**Data for analysis**
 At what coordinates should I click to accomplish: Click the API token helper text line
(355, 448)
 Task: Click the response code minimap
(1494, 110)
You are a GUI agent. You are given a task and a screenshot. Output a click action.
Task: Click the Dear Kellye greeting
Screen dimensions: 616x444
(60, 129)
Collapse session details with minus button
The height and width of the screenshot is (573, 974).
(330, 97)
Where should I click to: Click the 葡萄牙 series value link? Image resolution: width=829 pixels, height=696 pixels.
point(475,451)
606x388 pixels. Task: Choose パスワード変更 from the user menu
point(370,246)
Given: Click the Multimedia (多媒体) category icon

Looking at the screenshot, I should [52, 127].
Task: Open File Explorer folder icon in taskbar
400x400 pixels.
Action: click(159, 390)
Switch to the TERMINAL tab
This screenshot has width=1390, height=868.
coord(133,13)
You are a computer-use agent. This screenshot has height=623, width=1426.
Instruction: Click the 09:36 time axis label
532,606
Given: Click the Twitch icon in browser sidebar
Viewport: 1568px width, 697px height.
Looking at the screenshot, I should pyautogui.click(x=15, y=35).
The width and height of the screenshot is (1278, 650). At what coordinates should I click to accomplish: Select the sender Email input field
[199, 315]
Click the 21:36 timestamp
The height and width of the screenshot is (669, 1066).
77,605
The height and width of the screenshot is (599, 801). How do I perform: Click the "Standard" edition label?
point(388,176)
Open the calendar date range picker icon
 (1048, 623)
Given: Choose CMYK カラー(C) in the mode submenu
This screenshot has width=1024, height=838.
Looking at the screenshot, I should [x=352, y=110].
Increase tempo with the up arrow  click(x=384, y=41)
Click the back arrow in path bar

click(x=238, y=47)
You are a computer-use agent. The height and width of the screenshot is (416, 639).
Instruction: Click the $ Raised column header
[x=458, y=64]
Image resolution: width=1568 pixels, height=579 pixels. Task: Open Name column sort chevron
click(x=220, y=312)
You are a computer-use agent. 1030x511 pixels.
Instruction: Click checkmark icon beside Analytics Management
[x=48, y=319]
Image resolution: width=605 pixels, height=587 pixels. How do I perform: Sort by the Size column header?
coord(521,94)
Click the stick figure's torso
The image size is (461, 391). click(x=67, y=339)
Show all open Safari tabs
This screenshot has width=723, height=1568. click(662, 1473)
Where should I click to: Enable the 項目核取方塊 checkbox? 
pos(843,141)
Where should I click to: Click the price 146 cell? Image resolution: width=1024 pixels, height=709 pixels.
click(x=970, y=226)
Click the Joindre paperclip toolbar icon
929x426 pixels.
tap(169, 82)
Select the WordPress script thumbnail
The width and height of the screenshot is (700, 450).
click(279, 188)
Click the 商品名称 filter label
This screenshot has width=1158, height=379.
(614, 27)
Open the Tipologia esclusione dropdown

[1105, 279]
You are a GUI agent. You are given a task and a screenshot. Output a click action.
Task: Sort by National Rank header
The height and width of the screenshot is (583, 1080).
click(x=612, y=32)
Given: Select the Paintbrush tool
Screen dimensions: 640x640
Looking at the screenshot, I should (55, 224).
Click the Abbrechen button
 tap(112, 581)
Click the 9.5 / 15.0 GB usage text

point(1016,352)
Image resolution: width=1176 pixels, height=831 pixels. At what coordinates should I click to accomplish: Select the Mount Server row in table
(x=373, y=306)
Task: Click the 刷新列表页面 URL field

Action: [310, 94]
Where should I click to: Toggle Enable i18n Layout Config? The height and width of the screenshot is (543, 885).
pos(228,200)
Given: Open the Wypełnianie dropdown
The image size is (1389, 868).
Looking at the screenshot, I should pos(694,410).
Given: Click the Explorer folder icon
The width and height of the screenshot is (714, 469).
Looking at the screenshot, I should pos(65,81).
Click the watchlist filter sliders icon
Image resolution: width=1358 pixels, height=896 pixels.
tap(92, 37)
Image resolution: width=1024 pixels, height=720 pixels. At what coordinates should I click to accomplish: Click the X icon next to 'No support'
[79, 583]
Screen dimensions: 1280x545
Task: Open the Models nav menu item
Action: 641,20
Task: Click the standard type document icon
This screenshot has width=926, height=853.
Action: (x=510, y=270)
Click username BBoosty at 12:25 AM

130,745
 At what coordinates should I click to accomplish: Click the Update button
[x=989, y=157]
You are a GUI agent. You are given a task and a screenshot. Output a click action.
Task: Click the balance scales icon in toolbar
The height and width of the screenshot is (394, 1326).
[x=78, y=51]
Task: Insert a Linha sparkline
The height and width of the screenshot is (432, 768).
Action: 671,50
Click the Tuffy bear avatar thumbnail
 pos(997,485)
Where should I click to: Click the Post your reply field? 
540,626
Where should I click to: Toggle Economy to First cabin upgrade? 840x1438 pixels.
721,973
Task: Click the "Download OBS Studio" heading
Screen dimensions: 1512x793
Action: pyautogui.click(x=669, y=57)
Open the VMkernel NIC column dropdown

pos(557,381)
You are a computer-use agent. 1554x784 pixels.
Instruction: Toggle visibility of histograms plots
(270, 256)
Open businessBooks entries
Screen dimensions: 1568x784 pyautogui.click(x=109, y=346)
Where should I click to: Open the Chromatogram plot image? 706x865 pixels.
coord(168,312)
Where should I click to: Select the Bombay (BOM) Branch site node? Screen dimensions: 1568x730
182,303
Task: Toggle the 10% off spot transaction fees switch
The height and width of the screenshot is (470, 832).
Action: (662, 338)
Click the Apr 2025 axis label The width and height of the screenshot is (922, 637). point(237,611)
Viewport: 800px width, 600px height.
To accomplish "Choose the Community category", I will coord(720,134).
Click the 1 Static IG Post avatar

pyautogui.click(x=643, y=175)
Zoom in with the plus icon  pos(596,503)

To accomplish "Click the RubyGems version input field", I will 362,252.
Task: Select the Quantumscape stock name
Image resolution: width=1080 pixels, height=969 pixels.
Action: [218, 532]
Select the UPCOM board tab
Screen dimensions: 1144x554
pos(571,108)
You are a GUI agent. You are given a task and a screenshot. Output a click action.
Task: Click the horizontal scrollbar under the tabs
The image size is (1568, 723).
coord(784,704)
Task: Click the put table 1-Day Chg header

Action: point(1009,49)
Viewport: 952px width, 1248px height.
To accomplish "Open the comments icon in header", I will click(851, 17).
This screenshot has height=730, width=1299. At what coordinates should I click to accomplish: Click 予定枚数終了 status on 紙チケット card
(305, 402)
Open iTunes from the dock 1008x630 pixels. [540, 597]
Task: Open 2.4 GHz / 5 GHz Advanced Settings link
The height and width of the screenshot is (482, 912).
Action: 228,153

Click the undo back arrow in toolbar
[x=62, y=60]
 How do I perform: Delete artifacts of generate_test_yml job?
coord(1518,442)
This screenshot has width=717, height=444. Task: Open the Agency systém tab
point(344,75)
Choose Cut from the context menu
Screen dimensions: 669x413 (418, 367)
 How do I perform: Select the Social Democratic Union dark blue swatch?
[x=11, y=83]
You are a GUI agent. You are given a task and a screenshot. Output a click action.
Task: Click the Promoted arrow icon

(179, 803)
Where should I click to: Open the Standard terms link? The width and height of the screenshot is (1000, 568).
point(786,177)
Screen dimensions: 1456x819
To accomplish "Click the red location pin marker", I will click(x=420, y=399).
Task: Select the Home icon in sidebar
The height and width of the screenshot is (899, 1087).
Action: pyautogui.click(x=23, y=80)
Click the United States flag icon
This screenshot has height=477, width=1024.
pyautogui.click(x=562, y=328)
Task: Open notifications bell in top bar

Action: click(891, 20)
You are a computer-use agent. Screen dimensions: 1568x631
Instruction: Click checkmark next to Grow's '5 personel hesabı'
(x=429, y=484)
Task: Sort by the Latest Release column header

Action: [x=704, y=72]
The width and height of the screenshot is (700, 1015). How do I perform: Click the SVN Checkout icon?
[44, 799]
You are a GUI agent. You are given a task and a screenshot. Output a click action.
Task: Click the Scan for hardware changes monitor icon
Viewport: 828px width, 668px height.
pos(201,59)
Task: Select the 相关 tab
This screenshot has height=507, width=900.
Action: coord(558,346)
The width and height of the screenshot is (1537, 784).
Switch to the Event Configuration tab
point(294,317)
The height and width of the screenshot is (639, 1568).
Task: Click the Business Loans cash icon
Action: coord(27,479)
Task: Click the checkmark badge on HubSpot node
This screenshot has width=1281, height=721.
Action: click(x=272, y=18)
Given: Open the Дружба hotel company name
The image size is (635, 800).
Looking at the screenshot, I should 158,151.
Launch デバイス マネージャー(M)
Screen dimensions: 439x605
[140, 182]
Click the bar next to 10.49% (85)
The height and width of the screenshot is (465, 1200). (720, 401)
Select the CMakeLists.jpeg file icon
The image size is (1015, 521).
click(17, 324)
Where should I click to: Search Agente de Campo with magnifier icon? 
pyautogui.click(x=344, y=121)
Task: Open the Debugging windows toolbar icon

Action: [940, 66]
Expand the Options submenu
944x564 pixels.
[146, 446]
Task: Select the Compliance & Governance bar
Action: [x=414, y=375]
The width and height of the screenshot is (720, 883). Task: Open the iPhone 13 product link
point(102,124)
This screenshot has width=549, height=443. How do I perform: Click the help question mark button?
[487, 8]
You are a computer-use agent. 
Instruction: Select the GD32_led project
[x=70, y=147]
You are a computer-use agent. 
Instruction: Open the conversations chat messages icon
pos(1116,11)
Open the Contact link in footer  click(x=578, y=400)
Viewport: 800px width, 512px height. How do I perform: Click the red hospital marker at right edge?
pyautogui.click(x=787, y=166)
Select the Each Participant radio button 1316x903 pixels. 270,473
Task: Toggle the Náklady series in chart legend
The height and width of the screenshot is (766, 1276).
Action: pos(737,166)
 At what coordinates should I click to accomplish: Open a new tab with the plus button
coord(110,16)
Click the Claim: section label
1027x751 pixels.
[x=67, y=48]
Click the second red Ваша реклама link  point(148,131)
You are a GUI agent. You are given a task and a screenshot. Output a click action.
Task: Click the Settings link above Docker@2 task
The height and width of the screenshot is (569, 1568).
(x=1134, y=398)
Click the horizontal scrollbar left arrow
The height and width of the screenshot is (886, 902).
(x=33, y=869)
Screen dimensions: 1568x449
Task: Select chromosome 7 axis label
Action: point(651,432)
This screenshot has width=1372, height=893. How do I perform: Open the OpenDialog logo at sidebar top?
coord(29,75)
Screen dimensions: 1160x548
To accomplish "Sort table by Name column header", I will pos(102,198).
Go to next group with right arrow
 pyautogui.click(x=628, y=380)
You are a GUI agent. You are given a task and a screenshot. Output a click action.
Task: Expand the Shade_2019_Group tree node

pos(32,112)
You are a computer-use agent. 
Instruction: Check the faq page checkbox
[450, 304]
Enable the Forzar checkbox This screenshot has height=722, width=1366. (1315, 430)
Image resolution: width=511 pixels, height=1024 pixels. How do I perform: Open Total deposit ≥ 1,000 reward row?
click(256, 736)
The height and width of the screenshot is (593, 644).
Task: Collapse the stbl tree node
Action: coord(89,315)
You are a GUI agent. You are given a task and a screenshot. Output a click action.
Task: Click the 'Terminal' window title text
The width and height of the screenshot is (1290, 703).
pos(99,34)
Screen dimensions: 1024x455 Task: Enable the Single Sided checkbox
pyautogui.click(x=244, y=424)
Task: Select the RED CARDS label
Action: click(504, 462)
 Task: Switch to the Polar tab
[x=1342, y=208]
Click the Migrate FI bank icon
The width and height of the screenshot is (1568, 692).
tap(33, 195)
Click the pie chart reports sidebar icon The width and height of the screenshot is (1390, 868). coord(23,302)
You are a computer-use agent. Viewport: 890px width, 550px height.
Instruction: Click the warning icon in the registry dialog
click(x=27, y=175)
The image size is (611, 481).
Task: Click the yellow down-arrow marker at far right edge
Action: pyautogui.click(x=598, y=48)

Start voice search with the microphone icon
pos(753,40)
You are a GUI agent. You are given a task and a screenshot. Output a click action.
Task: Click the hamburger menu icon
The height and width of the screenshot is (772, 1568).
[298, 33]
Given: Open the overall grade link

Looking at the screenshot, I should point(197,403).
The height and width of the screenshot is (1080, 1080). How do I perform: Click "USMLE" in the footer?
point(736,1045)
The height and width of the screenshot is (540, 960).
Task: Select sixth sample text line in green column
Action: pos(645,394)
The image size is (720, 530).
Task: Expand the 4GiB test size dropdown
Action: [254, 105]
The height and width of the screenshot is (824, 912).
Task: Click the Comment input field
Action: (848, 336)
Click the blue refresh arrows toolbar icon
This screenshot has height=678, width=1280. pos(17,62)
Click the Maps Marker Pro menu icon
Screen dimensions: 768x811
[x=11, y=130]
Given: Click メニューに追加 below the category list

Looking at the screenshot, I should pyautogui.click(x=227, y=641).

**Task details**
Using the listing above, copy exactly the line that contains "Where should I click to: Toggle Economy", the line that contains "Task: Toggle the 10%", and each line that falls between them.

**The completed task**
Where should I click to: Toggle Economy to First cabin upgrade? 840x1438 pixels.
721,973
Task: Click the "Download OBS Studio" heading
Screen dimensions: 1512x793
Action: pyautogui.click(x=669, y=57)
Open the VMkernel NIC column dropdown

pos(557,381)
You are a computer-use agent. 1554x784 pixels.
Instruction: Toggle visibility of histograms plots
(270, 256)
Open businessBooks entries
Screen dimensions: 1568x784 pyautogui.click(x=109, y=346)
Where should I click to: Open the Chromatogram plot image? 706x865 pixels.
coord(168,312)
Where should I click to: Select the Bombay (BOM) Branch site node? Screen dimensions: 1568x730
182,303
Task: Toggle the 10% off spot transaction fees switch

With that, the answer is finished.